**Text provided**
What exactly prevents you from creating your own packages if you want to use your system package manager?

On Alpine and Arch Linux? Exactly nothing.

On Debian/Ubuntu? maybe the convoluted packaging process, but that's on you for choosing those distributions.



On Nvidia/Jetson systems, Ubuntu is dictated by the vendor.


UV is not (yet) a build system and does not get involved with compiling code. But easily lets you plug in any build system you want. So it will let you keep using whatever system you are currently using for building your C libraries. For example I use scikit-build-core for building all of my libraries C and C++ components with cmake and it works fine with uv.


    uv build
    Building source distribution...
    running egg_info
    writing venv.egg-info/PKG-INFO
    Successfully built dist/venv-0.1.0.tar.gz
    Successfully built dist/venv-0.1.0-py3-none-any.whl


I guess it depends on what you mean by a build system. From my understanding uv build basically just bundles up all the source code it finds, and packages it into a .whl with the correct metadata. It cannot actually do any build steps like running commands to compile or transform code or data in any way. For that you need something like setuptools or scikit-build or similar. All of which integrate seamlessly with uv.


Ok, you convinced me to give it a try. Tbh, I am a casual user of python and I don't want to touch it unless I have a damn good reason to use it.

**Set exercise 1**
From the discussion about uv and packaging, copy out word for word the part that opens with the words containing "On Alpine and" and closes with "fine with uv.".
**Set exercise 2**
In the discussion about uv and packaging, what tool does one commenter use to build the C and C++ components of their libraries with cmake?
**Set exercise 3**
Continue the discussion about uv and packaging from where it stops.
The records come from a separate source.

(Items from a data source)

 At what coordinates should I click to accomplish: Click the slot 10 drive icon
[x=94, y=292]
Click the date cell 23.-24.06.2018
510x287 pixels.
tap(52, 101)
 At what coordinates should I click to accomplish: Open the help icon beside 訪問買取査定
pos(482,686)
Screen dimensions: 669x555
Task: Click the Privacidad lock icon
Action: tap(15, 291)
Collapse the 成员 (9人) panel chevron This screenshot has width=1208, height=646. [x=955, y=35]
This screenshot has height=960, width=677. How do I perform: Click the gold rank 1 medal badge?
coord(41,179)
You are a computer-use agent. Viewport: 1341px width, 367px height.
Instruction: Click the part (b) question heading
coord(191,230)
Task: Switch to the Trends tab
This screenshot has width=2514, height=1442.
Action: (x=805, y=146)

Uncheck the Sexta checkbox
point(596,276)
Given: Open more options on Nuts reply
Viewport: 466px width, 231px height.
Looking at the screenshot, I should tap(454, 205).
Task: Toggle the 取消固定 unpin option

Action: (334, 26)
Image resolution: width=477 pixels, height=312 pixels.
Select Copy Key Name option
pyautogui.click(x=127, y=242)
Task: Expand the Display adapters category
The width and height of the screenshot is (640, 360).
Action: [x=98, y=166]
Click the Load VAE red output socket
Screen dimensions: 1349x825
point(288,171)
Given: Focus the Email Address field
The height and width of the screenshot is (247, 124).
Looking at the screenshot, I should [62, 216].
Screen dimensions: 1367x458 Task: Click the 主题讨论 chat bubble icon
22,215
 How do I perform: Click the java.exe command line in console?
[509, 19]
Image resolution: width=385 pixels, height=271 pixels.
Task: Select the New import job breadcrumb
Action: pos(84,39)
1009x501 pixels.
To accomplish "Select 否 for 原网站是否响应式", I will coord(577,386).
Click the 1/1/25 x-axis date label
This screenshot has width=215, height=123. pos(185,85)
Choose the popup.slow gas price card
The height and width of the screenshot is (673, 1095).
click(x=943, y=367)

**Expected output 1**
On Alpine and Arch Linux? Exactly nothing.

On Debian/Ubuntu? maybe the convoluted packaging process, but that's on you for choosing those distributions.



On Nvidia/Jetson systems, Ubuntu is dictated by the vendor.


UV is not (yet) a build system and does not get involved with compiling code. But easily lets you plug in any build system you want. So it will let you keep using whatever system you are currently using for building your C libraries. For example I use scikit-build-core for building all of my libraries C and C++ components with cmake and it works fine with uv.

**Expected output 2**
scikit-build-core

**Expected output 3**
You do not need a damn good reason for this. Just try it out on a simple hello world. Then try it out on a project already using poetry for eg.

uv init

uv sync

and you're done

I'd say if you do not run into the pitfalls of a large python codebase with hundreds of dependencies, you'll not get the bigger argument people are talking about.



I don't think you need to sync, do you? It always just does it when running.

That said, I do wish uv had `uv activate`. I like just working in the virtualenv without having to `uv run` everything.



I do usually include instructions in our READMEs to do a `uv sync` as install command, in order to separate error causes, and also to allow for bootstrapping the venv so that it's available for IDEs.


That makes sense, thanks.


You can still `source .venv/bin/activate(.fish)` and skip the uv run bit. I have Fish shell configured to automatically activate a .venv if it finds one in a directory I switch to.




Unlike uv this tool is unlikely to solve problems for the average Python user and most likely will create new ones.


Agree, however for user who want to get faster speed out of python wouldn't that just work with rustpython? It can also run in the browser then.


I've read so much positive feedback about uv, that I'd really like to use it, but I'm unsure if it fits my needs.

I was heavily invested into virtualenv until I had to upgrade OS versions, which upgraded the Python versions and therefore broke the venvs.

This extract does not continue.